14.4.26

CASTELO DE VIDE: Detenção por posse de arma proibida e identificação falsa


O Comando Territorial de Portalegre, através do Posto Territorial de Castelo de Vide, no dia 10 de abril, deteve em flagrante delito dois homem de 27 e 28 anos por posse de arma proibida e posse de identificação falsa na localidade de Castelo de Vide.

No decorrer de uma denúncia de viatura suspeita junto do Centro Diocesano da localidade de Castelo de Vide, os militares da Guarda detetaram a presença de uma viatura, bem como de dois indivíduos, os quais tinham na sua posse documentos de identificação falsos e duas armas proibidas.

Da ação dos militares da Guarda, resultou a apreensão dos seguintes artigos:

Duas carteiras de identificação;

Dois bastões extensíveis;

Dois pares de algemas;

Um telemóvel.

Os factos foram transmitidos ao Ministério Público do Tribunal Judicial da Comarca de Nisa e os detidos foram constituídos arguidos com prestação de Termo de Identidade e Residência.

As detenções contaram com o apoio do Núcleo de Investigação e Apoio a Vítimas Especificas e do Núcleo de Apoio Operativo do Comando Territorial de Portalegre.

A GNR relembra que, de acordo com o Regime Jurídico das Armas e Munições, quem, sem se encontrar autorizado, detiver, transportar, guardar, comprar ou adquirir qualquer arma elencada no n.º 1 do artigo 86.º do mesmo diploma, encontra-se a incorrer no crime de posse de arma proibida. Importa ainda esclarecer que, quem detiver arma não registada ou manifestada, quando obrigatório, constitui um crime de posse ilegal de arma.

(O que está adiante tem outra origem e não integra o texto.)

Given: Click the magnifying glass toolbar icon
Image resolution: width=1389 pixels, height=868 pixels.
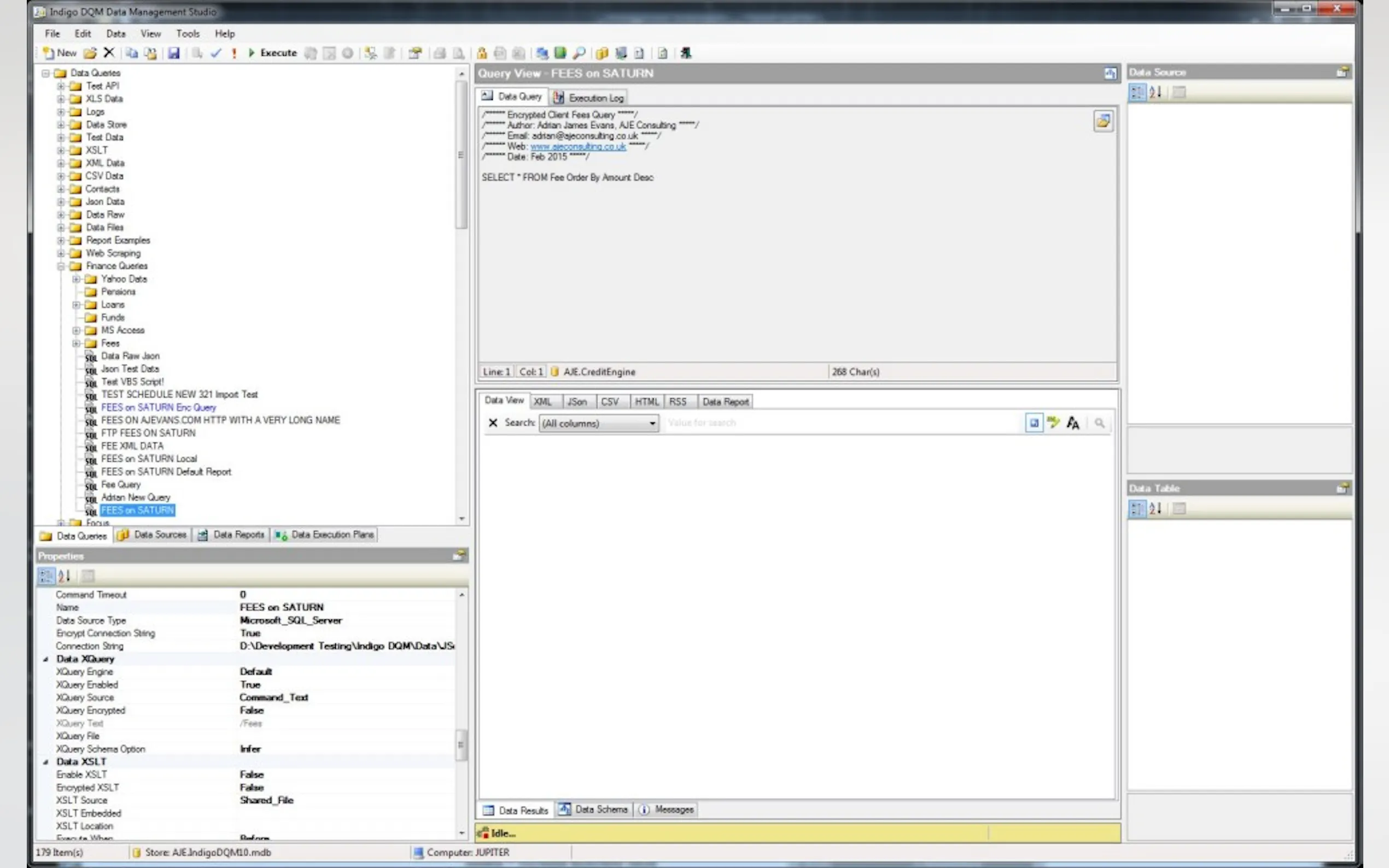Looking at the screenshot, I should (x=579, y=54).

Comete ainda o crime de falsificação ou contrafação de documento, quem, com intenção de causar prejuízo a outra pessoa ou ao Estado, de obter para si ou para outra pessoa benefício ilegítimo, ou de preparar, facilitar, executar ou encobrir outro crime:

Fabricar ou elaborar documento falso, ou qualquer dos componentes destinados a corporizá-lo;

Falsificar ou alterar documento ou qualquer dos componentes que o integram;

Abusar da assinatura de outra pessoa para falsificar ou contrafazer documento;

Fizer constar falsamente de documento ou de qualquer dos seus componentes facto juridicamente relevante;

Usar documento a que se referem as alíneas anteriores;

Por qualquer meio, facultar ou detiver documento falsificado ou contrafeito, é punido com pena de prisão até três anos ou com pena de multa e que a sua tentativa é punível, conforme o artigo 256.º do Código Penal.